Esta es una ley no escrita de la política, pero, precisamente por ello, más importante que las leyes escritas. Nadie puede llegar a la presidencia de los Estados Unidos, si la sociedad americana no la reconoce previamente como digna de ocupar esa magistratura.

Eso es lo que tenía que conseguir Kamala Harris en el debate con Donald Trump. La sociedad americana tenía que ser persuadida de que la aspirante demócrata era portadora de un programa de Gobierno creíble, lo que, dada su condición de mujer, negra y con raíces asiáticas, era una tarea formidable. No se trataba solamente de demostrar que era mejor que Trump, sino de superar los prejuicios que contra una candidata como ella están instalados en la sociedad americana.

Y esto es lo que Kamala Harris consiguió en el examen ante la sociedad americana. Porque eso era para ella el debate con Trump. Formalmente era un debate. Materialmente era un examen de idoneidad para poder ser presidenta de los Estados Unidos. 

Kamala Harris había despertado ilusión y esperanza en el potencial elector demócrata desde que Joe Biden renunció a competir por la presidencia. La alegría que se había exteriorizado no solo en la Convención que la nominó como candidata, sino en todos los mítines en los que ha intervenido lo han acreditado sobradamente. El incremento notable de jóvenes, afroamericanos y latinos que se han registrado para poder votar en noviembre ha sido espectacular, así como también el de ciudadanos y ciudadanas individuales que han contribuido económicamente a la campaña y se han ofrecido para ayudar en el desarrollo de la misma. 

En el perímetro del potencial votante demócrata Kamala Harris ya había conseguido en dos meses hacer creíble su candidatura. Era la condición necesaria para poder ganar en noviembre. Pero condición necesaria, no es condición suficiente. Con el voto potencialmente demócrata a priori no se ganan unas elecciones. Es preciso ampliar el perímetro y conseguir que entren en él un porcentaje significativo de electores sin preferencia política definida. 

El debate con Donald Trump suponía la posibilidad de abrir la puerta para ampliar dicho perímetro. No solo superando al candidato republicano con el lenguaje verbal y con el lenguaje corporal, sino superando la imagen que hasta ese momento tenía la sociedad americana de ella. 

Kamala Harris tenía que aspirar a dejar de ser vista como el mal menor, para pasar a ser la candidata adecuada para que la sociedad americana pasara página y dejara atrás la anomalía que ha supuesto que un presunto delincuente haya podido ser presidente de los Estados Unidos en 2016 y que un delincuente condenado como tal esté disputando la presidencia en 2024.   

Merezco ser presidenta de los Estados Unidas por mí misma.
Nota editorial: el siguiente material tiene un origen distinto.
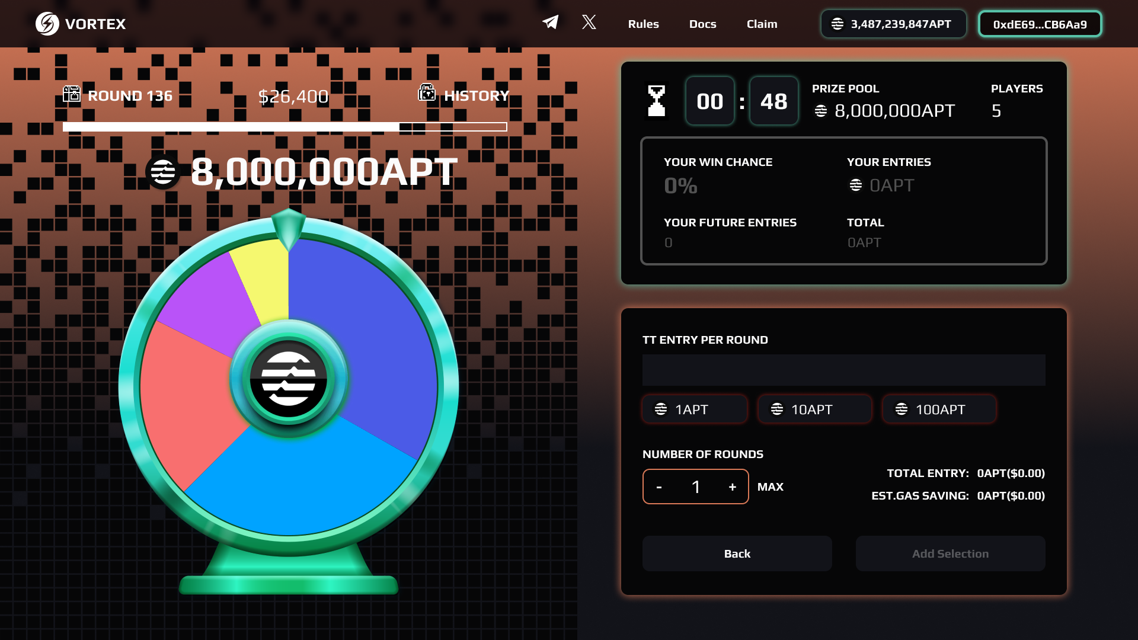Decrease number of rounds with minus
No por ser mejor que Donald Trump, sino porque tengo la aptitud para dirigir el país. La aptitud para que cualquier ciudadano o ciudadana, sea demócrata o sea republicano o ni lo uno ni lo otro, pueda sentirse orgulloso de quien ocupa la presidencia de los Estados Unidos.
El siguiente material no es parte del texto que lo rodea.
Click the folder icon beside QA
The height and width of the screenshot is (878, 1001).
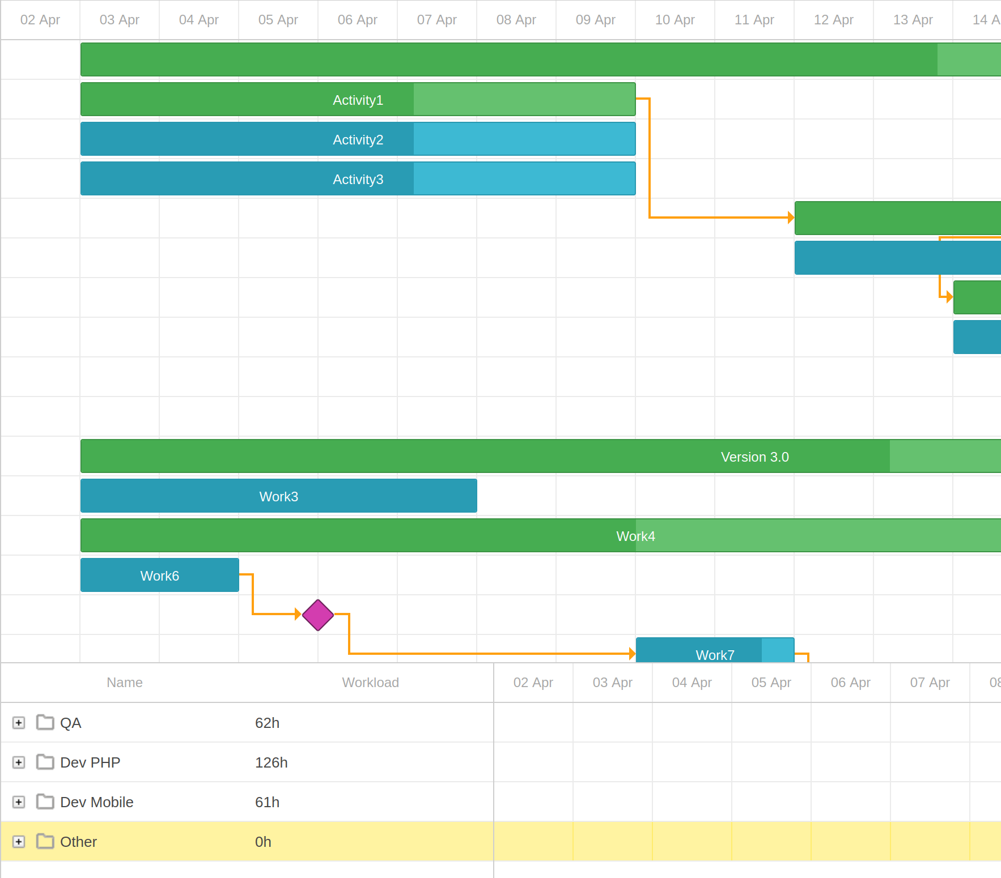[x=45, y=722]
En ese camino es en el que ha situado Kamala Harris la campaña. La sociedad americana tiene que poder sentirse orgullosa de quien la dirige, pero también de quien la representa frente al resto del mundo. Eso es lo que tenía que demostrar en el debate con Donald Trump. Y es lo que demostró. 

La incógnita ha quedado despejada. Ahora hay que ganar las elecciones.